Mayor Hoshimura’s letter invokes a sense of victimhood in its claims that the monument unfairly punishes Japan for its past war crimes. While Column of Strength acknowledges a painful history and its cast of actors, it does not seek to punish any one person or nation. Rather, it praises the public speech and resilience of women like Kim Hak Soon and draws out the dangerous effects of gender and other kinds of civil inequalities.
#MeToo.
Kim Hak Soon was one of the first women to say, “me too.”
When Kim first told her story, a wave of other survivors came forth to tell their experiences as well. The work of documenting these stories has been taken up by a number of historians, photographers, journalists, and film-makers since 1991. Likewise, Column of Strength, and the other monuments to survivors worldwide, ensure that future generations do not forget these histories.
Like hashtags and Senate confirmation hearings, monuments are a form of public speech. Thus, we shouldn’t forget the monument’s present-day context. Column of Strength not only commemorates survivors of Japanese Imperial sexual assault and violence, but also Anita Hill, Christine Blasey Ford, and the millions of individuals who have publicly participated in the #MeToo movement across the globe.

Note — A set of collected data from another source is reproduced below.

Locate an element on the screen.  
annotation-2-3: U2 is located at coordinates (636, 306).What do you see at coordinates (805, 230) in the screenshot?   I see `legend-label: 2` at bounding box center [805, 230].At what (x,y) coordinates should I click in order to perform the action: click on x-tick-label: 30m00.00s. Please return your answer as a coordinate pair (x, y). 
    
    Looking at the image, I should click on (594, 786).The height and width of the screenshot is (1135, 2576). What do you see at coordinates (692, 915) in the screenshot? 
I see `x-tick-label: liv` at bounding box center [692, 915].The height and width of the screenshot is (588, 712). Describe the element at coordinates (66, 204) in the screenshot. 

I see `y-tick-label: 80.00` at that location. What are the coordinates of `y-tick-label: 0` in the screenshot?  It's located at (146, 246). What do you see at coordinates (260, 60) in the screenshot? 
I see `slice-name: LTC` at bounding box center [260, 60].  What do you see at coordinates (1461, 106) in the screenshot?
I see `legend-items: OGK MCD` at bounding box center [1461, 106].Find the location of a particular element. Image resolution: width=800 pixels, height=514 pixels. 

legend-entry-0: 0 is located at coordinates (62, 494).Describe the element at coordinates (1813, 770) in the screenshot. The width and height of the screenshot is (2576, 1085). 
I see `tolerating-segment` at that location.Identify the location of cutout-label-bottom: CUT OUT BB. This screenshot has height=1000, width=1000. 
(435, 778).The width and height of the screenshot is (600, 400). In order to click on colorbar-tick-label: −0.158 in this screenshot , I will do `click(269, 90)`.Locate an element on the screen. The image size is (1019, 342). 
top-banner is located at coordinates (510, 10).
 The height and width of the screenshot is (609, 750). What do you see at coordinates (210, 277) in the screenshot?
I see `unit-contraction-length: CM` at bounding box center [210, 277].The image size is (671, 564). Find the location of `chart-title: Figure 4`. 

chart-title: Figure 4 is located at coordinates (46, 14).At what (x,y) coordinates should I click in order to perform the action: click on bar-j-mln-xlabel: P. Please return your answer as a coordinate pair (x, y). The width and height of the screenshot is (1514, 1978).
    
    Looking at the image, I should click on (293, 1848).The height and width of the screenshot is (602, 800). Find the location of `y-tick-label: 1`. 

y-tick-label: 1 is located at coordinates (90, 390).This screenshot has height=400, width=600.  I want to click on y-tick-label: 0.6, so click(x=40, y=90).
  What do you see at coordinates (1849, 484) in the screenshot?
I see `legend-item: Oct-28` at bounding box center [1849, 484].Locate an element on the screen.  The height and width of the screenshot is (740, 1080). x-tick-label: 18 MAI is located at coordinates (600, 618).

Column of Strength stands as a lesson in transnational women’s history that praises women for their bravery by “speaking truth to power,” as Anita Hill famously wrote. Sexual violence is an abuse of power, and a matter of deeply entrenched social, cultural, and oftentimes economic inequality. Column of Strength encourages us to look closely at the gendered power dynamics of our own local communities, and also inspires women like me to come forth and say, me too.